Figure 4 displays the experimental results using our theoretical framework on the function given in Equation (18). The empirical results show that the proposed learning-rate scheduler achieves remarkable success in obtaining a faster convergence rate for optimizing the SGD method. In addition, the idea of adapting network parameters to various levels of learning enhances the effectiveness of the neural network for analyzing convex optimization problems. CDC-based updates on learning rates proved to perform better than a single rate-based method to adjust the network parameters. The main problem of adjusting network parameters based on a single adaptive rate comes from the fact that the objective function for the multilayer network is not an explicit function of the weights and biases in the hidden layers. The effectiveness of our framework is characterized by allowing the parameters of the objective function to be tuned with respect to the architecture and performance of the deep neural network.

4. Conclusions

In this work, we introduced a new convexity definition to calculate the learning-rate scheduler for the SGD method.

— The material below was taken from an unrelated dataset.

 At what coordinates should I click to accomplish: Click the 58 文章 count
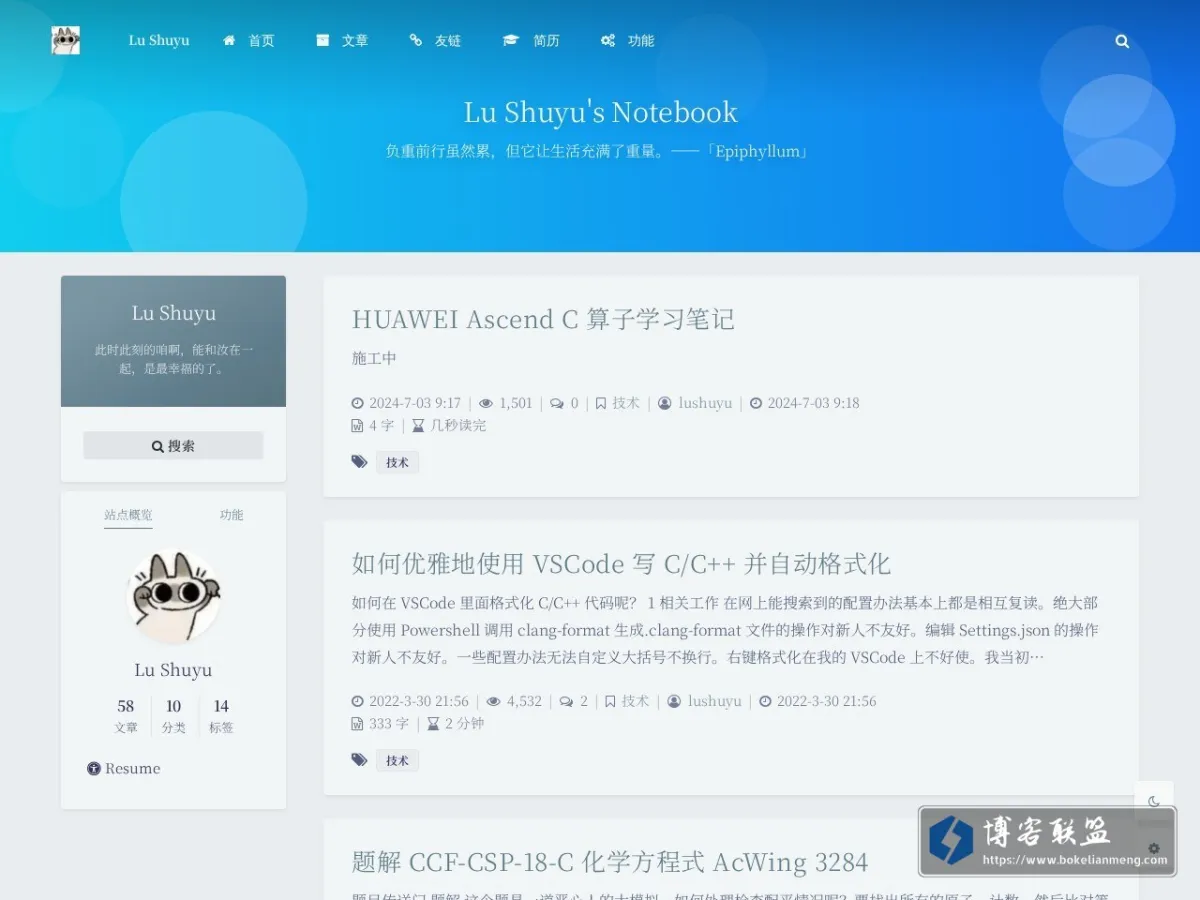click(126, 716)

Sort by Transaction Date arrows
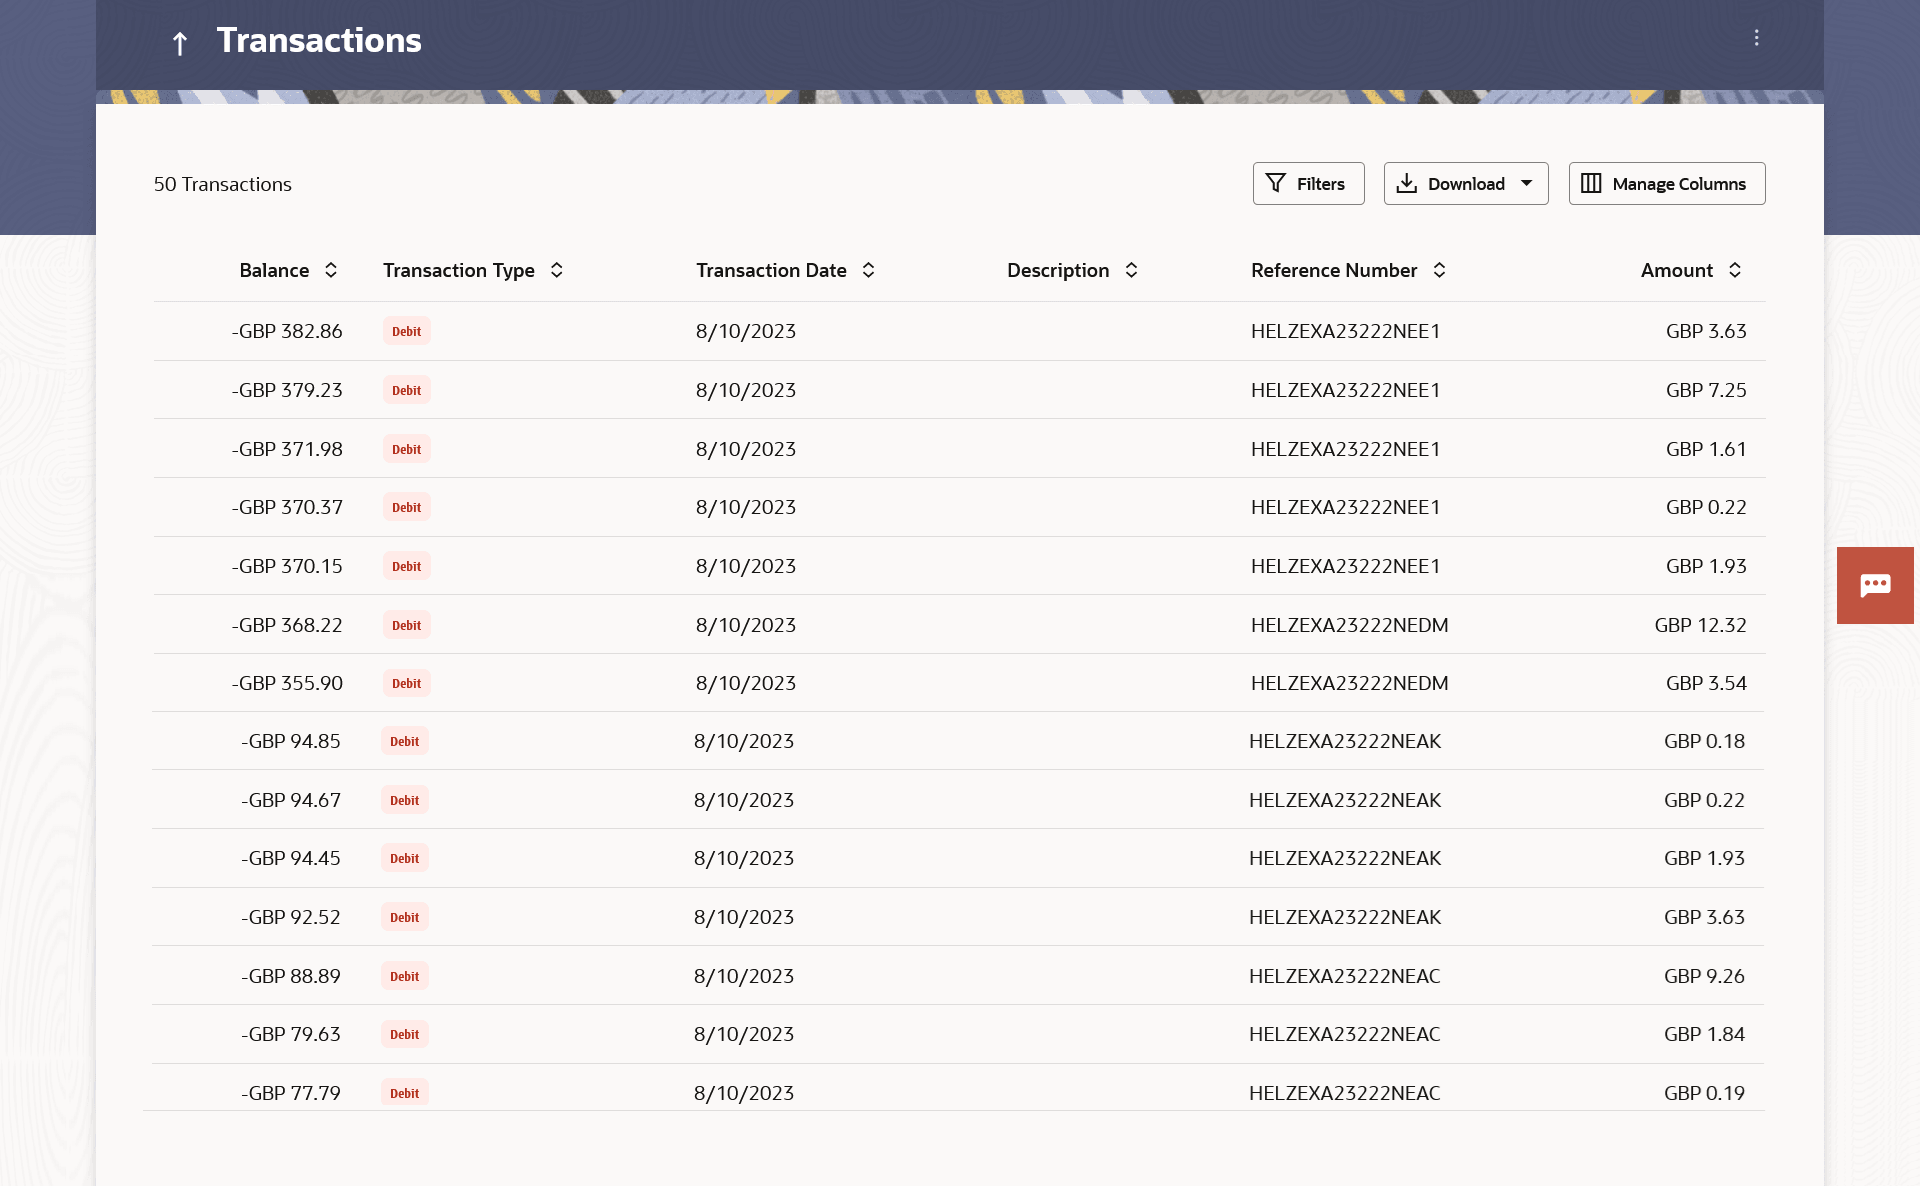pyautogui.click(x=869, y=270)
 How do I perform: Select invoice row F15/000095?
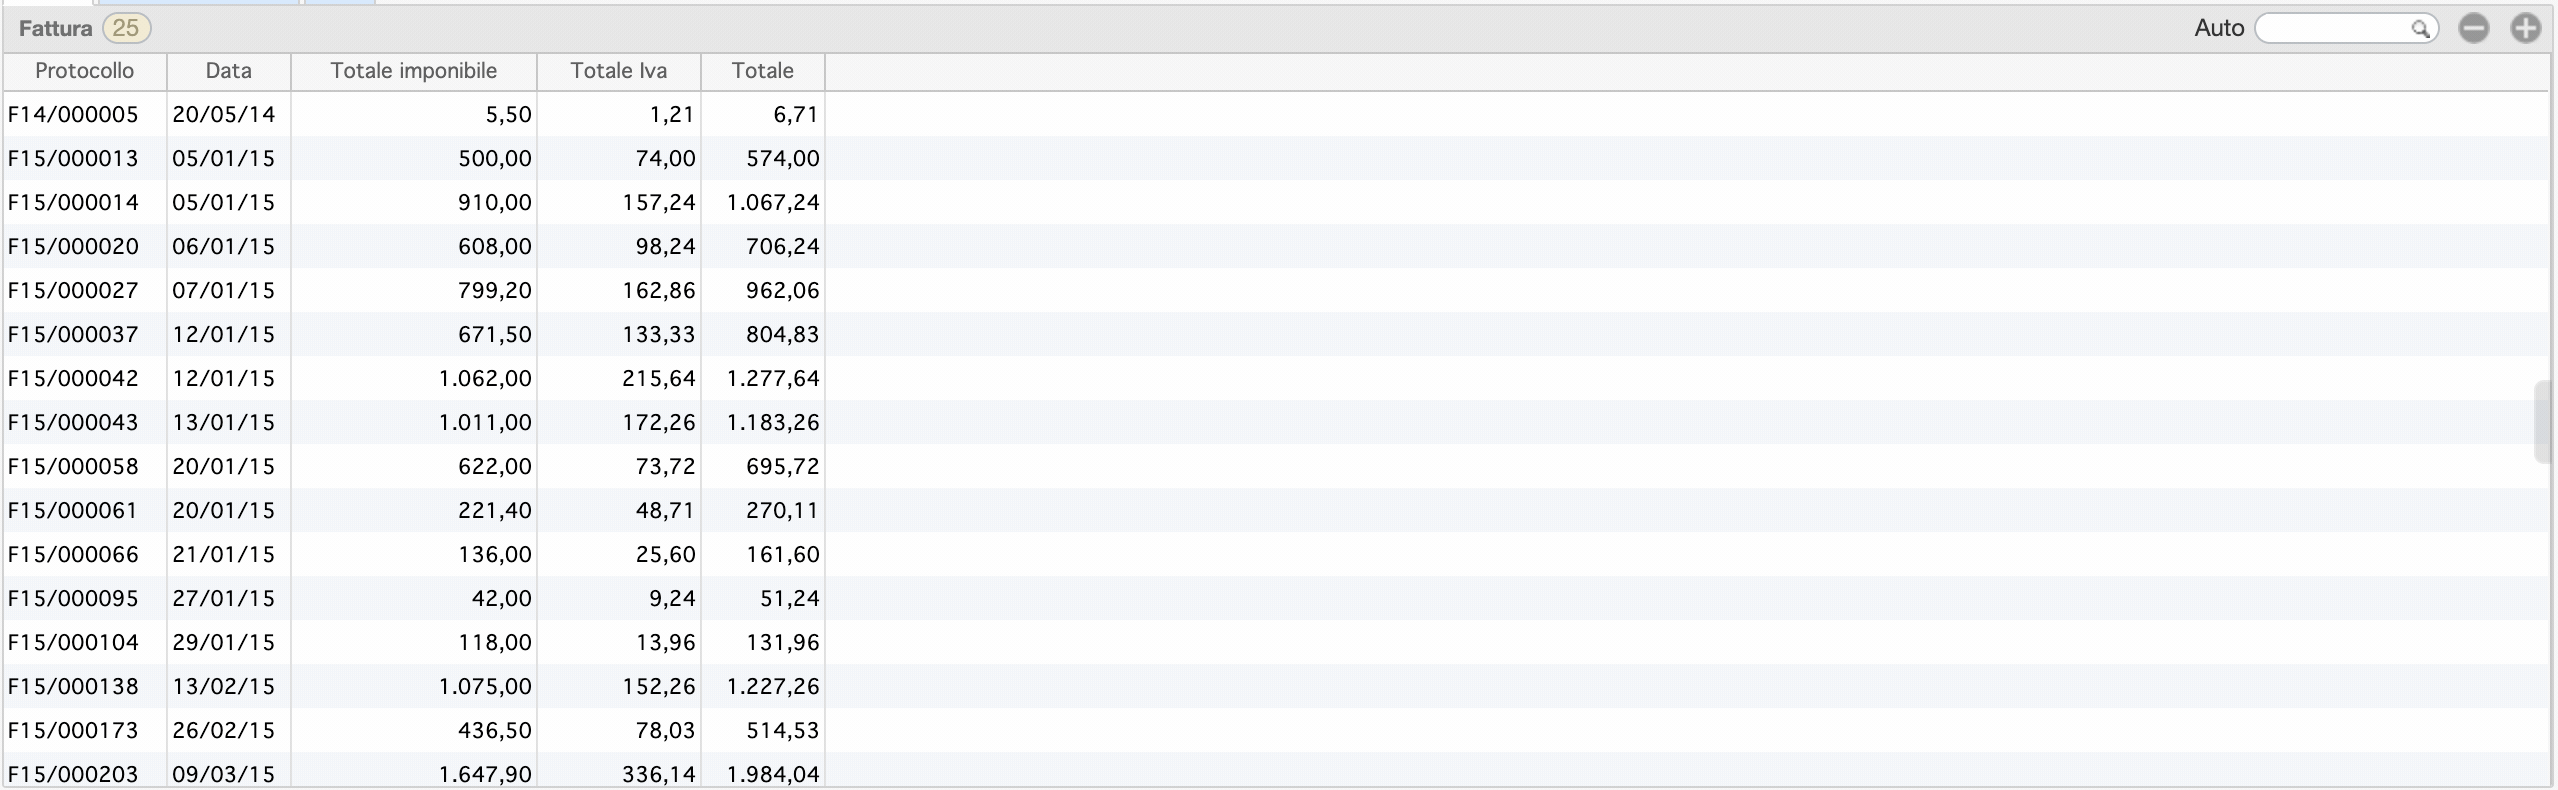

This convexity method and learning rate are directly related to each other, and this work is the first time such a relationship between the convexity and learning rate has been introduced, to the best of our knowledge; learning rate calculations follow from the first difference of a given function with a modification by using a tuning parameter, while the condense-discrete convexity determination follows from the second difference of the given function. The developed theory incorporates CDC with a sequence of trigonometric simplex designs to explore various characteristics of convex, w-convex, and strongly convex loss functions and determine an optimal vector of learning rates for SGD to adjust the network parameters. In fact, the proposed learning-rate scheduler can be used for other convex optimization applications pertaining to deep learning and pattern analysis. The four functions used by [1] for computational results are also used for attaining the numerical results in this work after showing that they are CDC. The computational results proved that the different parameters of the network could increase their adaption at various levels of the learning hierarchy when they are characterized by different step sizes. Finally, the proposed optimization solution has an advantage over the solution attained by [1]: being able to work on a given problem without knowing its curvature conditions, while requiring statistical estimate tests based on trigonometric simplex evaluations.